Dataset records
+ + + + +

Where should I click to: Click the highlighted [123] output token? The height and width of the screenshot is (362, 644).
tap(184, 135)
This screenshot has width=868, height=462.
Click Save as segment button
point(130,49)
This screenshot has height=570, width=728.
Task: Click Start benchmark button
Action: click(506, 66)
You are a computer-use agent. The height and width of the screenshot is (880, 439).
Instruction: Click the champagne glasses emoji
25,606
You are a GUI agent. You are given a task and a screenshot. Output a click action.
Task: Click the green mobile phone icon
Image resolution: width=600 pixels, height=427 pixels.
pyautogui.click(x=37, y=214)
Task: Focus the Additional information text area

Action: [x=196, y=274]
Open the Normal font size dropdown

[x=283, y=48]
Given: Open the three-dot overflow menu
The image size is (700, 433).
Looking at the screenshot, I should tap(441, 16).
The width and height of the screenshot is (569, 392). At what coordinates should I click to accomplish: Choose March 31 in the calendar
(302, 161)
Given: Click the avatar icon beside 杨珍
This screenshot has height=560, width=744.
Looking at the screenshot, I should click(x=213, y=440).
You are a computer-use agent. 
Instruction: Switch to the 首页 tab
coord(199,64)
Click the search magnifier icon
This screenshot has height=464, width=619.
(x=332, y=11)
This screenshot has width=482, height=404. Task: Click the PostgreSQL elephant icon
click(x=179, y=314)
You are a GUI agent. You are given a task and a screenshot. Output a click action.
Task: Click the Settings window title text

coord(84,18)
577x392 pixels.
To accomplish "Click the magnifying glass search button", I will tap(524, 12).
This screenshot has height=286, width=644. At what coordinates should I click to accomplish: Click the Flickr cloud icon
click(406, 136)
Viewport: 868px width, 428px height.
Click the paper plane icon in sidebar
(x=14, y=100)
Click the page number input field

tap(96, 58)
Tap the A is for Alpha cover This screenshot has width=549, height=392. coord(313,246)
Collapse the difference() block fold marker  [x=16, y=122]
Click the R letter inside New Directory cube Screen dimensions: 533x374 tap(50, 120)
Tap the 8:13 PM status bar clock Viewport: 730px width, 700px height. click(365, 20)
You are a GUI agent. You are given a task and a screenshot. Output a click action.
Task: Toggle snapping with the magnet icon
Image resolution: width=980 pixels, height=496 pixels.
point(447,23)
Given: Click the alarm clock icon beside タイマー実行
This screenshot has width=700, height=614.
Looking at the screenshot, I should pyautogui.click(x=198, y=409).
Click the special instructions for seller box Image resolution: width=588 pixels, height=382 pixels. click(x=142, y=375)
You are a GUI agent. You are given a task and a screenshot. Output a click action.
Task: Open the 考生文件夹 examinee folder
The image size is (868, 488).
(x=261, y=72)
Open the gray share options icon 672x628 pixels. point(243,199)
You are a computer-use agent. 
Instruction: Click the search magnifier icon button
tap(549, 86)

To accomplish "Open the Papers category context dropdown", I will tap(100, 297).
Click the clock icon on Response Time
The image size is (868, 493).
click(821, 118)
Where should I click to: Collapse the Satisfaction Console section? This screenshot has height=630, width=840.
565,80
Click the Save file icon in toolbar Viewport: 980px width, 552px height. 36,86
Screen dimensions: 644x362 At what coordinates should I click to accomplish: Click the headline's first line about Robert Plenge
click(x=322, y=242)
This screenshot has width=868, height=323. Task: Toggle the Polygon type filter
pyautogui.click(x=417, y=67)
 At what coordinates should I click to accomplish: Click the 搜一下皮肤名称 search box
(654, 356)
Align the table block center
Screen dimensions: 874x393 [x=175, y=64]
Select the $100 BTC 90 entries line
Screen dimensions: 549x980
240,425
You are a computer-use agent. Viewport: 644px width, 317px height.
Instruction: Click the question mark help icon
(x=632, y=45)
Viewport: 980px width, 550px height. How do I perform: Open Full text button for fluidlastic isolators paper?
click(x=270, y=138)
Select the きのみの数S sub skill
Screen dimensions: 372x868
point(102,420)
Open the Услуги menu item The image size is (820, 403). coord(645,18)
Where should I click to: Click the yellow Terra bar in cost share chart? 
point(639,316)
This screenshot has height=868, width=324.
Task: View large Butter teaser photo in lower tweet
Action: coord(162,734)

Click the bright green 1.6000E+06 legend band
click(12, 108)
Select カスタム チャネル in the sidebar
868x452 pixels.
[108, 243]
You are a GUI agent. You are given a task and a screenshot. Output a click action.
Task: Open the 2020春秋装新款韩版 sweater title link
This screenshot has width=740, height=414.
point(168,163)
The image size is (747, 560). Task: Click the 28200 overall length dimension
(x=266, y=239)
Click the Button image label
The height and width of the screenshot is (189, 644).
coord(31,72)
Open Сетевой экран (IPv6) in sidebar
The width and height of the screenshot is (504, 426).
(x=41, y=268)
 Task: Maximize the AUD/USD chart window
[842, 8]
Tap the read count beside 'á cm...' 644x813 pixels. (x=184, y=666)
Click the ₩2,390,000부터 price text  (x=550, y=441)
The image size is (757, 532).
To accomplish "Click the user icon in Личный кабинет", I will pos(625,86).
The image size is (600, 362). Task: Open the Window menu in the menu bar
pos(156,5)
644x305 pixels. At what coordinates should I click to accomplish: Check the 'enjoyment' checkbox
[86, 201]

+ + + + +

--- Exercise prompt ---
Nothing but a number should be given: the count of lines above that hold "computer".

--- Exercise solution ---
4